Stored data:
Segment Open

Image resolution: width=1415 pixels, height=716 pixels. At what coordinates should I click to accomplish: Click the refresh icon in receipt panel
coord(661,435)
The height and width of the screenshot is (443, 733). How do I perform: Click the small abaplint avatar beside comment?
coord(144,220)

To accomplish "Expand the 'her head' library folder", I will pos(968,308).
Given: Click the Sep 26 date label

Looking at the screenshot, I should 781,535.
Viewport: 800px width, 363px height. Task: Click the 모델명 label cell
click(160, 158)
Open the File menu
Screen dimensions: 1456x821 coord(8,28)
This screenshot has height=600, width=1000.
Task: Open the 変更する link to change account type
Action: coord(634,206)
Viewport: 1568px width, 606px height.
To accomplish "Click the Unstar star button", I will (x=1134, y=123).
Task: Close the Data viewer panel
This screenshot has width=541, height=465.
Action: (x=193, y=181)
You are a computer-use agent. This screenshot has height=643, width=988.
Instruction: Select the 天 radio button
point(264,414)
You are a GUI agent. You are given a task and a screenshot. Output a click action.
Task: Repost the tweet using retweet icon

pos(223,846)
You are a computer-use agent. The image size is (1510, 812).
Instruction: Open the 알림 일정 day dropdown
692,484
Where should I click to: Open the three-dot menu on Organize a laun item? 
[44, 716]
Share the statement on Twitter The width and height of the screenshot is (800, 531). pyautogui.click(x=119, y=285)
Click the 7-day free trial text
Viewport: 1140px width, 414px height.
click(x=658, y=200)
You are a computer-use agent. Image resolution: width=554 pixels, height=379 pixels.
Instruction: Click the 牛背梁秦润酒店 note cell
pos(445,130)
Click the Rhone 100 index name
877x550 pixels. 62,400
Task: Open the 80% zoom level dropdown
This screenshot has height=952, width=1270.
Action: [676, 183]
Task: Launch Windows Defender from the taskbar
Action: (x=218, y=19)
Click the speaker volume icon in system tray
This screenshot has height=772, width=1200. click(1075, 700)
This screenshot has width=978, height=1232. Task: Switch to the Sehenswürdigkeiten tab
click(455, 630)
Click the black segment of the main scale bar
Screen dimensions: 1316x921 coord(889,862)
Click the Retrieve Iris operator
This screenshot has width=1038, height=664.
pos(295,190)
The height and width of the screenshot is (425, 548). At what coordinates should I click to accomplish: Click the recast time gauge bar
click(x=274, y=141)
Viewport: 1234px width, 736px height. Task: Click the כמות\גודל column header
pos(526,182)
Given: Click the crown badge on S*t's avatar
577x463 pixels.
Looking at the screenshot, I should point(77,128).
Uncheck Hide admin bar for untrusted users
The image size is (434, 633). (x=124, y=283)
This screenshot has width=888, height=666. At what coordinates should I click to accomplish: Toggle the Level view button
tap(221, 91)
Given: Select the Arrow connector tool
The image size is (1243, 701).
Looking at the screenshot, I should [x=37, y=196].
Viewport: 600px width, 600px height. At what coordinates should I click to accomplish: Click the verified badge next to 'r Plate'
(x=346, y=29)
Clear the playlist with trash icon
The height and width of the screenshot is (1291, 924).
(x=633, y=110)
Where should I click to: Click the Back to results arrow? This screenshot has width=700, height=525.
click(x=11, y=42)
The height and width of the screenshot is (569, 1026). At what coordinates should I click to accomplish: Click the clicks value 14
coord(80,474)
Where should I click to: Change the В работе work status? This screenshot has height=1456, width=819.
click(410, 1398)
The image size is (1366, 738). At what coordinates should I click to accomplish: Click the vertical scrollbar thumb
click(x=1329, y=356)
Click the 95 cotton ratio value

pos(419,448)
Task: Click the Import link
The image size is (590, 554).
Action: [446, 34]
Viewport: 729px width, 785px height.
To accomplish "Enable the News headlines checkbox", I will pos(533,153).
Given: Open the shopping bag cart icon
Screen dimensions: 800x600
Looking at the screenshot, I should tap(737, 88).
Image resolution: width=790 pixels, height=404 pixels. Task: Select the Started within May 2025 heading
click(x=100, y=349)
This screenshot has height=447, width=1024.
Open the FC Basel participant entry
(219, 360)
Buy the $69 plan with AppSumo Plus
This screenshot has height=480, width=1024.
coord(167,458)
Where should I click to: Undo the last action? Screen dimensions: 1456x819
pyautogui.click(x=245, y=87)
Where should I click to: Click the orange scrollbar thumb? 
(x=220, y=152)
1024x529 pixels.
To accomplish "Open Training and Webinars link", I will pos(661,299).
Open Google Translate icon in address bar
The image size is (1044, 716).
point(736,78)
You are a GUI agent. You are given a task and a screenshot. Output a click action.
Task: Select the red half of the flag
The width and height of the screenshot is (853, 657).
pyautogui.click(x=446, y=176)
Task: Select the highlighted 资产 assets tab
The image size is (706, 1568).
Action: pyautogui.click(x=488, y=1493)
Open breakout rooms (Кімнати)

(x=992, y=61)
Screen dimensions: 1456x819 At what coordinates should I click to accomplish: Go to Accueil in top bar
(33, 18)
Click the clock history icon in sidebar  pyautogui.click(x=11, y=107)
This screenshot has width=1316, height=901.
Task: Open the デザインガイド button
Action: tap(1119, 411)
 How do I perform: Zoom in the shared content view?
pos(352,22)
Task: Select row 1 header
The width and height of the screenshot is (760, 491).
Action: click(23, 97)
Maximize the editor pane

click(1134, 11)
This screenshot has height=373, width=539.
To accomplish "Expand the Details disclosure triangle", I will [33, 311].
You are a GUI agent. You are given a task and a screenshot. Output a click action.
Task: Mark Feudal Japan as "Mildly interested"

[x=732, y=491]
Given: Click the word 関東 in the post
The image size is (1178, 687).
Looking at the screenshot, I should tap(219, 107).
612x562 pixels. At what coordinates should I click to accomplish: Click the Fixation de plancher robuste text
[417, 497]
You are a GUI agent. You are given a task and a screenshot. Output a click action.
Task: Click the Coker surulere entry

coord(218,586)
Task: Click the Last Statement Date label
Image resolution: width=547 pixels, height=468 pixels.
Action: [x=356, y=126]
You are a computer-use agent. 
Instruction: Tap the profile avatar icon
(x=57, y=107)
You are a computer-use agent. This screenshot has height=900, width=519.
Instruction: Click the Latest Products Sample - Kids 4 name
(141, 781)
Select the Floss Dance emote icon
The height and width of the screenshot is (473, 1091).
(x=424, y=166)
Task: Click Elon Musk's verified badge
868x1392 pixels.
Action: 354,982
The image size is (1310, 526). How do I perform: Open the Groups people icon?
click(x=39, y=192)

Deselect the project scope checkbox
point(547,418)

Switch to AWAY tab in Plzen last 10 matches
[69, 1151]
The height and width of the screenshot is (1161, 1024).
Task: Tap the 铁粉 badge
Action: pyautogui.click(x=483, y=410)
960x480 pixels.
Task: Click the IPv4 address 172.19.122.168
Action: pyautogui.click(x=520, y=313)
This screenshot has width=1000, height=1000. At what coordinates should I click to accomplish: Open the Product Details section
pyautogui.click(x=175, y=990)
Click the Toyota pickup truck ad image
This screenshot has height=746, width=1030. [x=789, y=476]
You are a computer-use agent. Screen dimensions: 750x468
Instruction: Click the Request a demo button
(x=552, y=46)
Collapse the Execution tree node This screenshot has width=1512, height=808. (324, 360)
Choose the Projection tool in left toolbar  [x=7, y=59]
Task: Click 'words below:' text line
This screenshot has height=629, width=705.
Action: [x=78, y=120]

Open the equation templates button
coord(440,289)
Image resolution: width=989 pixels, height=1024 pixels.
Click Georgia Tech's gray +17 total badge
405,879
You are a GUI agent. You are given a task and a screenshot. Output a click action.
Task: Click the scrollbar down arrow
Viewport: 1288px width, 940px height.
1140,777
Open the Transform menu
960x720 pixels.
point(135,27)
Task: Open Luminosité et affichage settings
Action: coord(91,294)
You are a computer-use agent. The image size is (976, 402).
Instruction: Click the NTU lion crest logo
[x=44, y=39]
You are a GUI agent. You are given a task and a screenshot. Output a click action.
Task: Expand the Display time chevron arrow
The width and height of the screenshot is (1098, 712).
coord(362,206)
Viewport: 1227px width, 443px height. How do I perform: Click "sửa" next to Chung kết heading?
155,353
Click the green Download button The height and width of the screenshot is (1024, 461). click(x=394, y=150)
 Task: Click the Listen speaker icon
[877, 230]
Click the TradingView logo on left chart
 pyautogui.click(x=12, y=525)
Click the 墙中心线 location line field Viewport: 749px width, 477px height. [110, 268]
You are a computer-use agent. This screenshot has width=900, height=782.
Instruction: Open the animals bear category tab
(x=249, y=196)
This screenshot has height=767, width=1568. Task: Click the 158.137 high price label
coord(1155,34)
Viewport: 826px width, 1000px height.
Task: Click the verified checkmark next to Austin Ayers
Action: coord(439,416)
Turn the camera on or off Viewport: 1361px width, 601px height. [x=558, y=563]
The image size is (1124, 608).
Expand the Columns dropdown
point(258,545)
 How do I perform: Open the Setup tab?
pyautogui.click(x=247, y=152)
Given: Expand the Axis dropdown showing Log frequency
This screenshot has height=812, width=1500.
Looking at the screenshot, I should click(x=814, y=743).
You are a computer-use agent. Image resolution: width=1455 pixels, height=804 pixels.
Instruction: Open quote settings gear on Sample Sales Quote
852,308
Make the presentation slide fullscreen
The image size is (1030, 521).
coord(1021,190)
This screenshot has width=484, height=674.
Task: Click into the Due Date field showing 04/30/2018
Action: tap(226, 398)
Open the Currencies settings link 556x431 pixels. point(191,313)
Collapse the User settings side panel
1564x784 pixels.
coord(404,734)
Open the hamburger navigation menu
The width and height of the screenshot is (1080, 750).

Segment Closed

- **WHAT TO PRODUCE**
When you reach the line containing "Click the Toyota pickup truck ad image" in the data above, start copying exactly, and stop after the line containing "Choose the Projection".

- **ANSWER TO THE PROBLEM**
Click the Toyota pickup truck ad image
This screenshot has height=746, width=1030. [x=789, y=476]
You are a computer-use agent. Screen dimensions: 750x468
Instruction: Click the Request a demo button
(x=552, y=46)
Collapse the Execution tree node This screenshot has width=1512, height=808. (324, 360)
Choose the Projection tool in left toolbar  [x=7, y=59]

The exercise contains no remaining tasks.